Archive for 2007

You Go Ahead and Feel Bad, Though

Father: They’re really promoting Paul McCartney at Starbucks.
Tween son: One of my friends said it sucks that John Lennon was shot instead of Paul McCartney. I felt bad when he said it.
Father: That’s a horrible thing to say… But your friend was right.

–Starbucks, 8th St

Fuck the Contest. I’m Joining That Gym!

Workout girl #1: It feels so sticky when I put it on my lips.
Workout girl #2: That’s why you don’t stick your fingers all the way inside it.

–Synergy Gym, Astoria

Overheard by: Wog

Headline by: Rocks N Socks

Runners-Up:
· “How to Eat a Bowl Of Ice Cream Without a Spoon” – Karl

· “Life Without a Toilet Plunger…” – Jackster
· “Oh Cum On!” – Mike
· “The Rim Is All You Need…” – Steph
· “Winnie The Pooh Had The Same Problem With His Honeypot” – Sticky Thump


Click here to see the new Headline Contest

Wednesday One-Liners, As Seen in Playbill

Twenty-ish girl exiting theater: Ugh… It’s like getting out of prison…

–Stage door for Mary Poppins, 41st St

Angry old lady: You shouldn’t have to be distracted by all these ideas when you’re watching a play.

Cymbeline, BAM

Overheard by: Harriet Vane

Mother to child eating pizza: Eat your cereal! Do you know why I said, ‘Eat your cereal’? Because it’s a line in Mommy’s play.

–105th & Broadway

Shocked lady fanning herself after first act of Spring Awakening: Well, that certainly wasn’t Cats.

–O’Neill Theater

Overheard by: sjp

Girl on cell: Wait, she quit her job to come see the show?

## Given problem 1
Render part of the records as a JSON list of strings, one string per line and no blank lines, starting at the line containing "Task: Toggle Link" and ending at the line containing "(x=197, y=44)".
## Given problem 2
Write the next part of the page of overheard quotes, picking up after its last line.
The overheard-quotes page above and the records that follow are unrelated material.

Element and text location data:

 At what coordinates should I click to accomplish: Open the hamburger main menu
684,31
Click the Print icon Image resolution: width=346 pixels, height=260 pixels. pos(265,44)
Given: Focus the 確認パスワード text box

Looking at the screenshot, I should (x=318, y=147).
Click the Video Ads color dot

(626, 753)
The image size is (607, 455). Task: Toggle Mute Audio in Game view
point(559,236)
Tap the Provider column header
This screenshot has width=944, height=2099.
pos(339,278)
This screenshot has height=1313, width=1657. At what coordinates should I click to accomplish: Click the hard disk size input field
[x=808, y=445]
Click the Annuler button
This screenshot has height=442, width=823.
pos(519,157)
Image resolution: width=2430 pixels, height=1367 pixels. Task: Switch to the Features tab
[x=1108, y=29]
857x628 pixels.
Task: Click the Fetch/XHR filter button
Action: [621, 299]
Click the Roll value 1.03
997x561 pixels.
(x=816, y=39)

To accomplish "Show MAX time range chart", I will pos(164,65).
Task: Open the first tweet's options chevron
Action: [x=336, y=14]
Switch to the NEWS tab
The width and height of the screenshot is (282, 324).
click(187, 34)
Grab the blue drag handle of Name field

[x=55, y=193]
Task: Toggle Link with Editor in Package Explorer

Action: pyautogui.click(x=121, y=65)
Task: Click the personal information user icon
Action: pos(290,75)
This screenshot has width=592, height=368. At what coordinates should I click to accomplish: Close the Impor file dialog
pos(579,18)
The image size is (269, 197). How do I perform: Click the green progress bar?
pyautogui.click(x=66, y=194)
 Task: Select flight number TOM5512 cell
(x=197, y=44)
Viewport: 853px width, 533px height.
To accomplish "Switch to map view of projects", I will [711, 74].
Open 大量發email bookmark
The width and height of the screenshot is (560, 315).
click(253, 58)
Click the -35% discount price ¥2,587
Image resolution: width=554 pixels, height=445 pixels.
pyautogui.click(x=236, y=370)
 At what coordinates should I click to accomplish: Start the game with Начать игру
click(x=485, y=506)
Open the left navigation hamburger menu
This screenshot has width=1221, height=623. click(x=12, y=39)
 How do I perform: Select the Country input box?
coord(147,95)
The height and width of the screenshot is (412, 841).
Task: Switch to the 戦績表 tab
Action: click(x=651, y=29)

## Task result 1
[
  "Task: Toggle Link with Editor in Package Explorer",
  "Action: pyautogui.click(x=121, y=65)",
  "Task: Click the personal information user icon",
  "Action: pos(290,75)",
  "This screenshot has width=592, height=368. At what coordinates should I click to accomplish: Close the Impor file dialog",
  "pos(579,18)",
  "The image size is (269, 197). How do I perform: Click the green progress bar?",
  "pyautogui.click(x=66, y=194)",
  " Task: Select flight number TOM5512 cell",
  "(x=197, y=44)"
]

## Task result 2
–Rush line for Spring Awakening

Overheard by: hope she gets tickets

Blue-haired person to another: I didn’t care for it, but the Asians will love it!

Sweet Charity showing, Al Hirschfeld Theatre

Overheard by: Robert

Wednesday One-Liners Go to the Flicker Pictures

Guy to L. Ron Hub-tards: So, if I sign up with you, how long do I have to offer people stress tests before I become a movie star?

–Union Square

Gangsta teen: Yeah, A Clockwork Orange. You seen that shit? They taped his eyes open and made him watch rapes and shit. I would have ripped that shit off my eyes, man — fuck that. I’d blink my motherfucking eyes regardless.

–Penn Station

Overheard by: I do, too

Hipster: Actually, I don’t watch movies. I watch films.

–The Village

Blonde: Wasn’t Newsies a documentary?

–Deluxe, 114th & Broadway

Overheard by: McFreaky

Queer on cell: So, it’s not just like one of those regular bestiality films…

–E 9th & 1st

Movie buff: Yeah, I thought Seabiscuit was a good movie until I realized it was about a horse.

–Starbucks

Overheard by: pokemaul2k4

Wednesday One-Liners Just Wanted Boys to Like Them

Lady bus driver on cell: Tell everybody in Intelligence they can all get their dicks sucked.

–West-bound crosstown bus,14th St

Overheard by: Kate

Man on cell: Having your dick sucked poorly for 10 minutes and then watching him fuck your girlfriend can be fun in moderation, but after a while it just gets old.

–Central Park

Overheard by: Still laughing

Guy with chick: All I know is I have two finals, she’ll give me a blowjob to relax me, and I’ll go home and take a nap.

–A train

Woman on phone: So, I was given 30 minutes for pizza, right? And I leave my office, look over, and she is sucking his fucking dick.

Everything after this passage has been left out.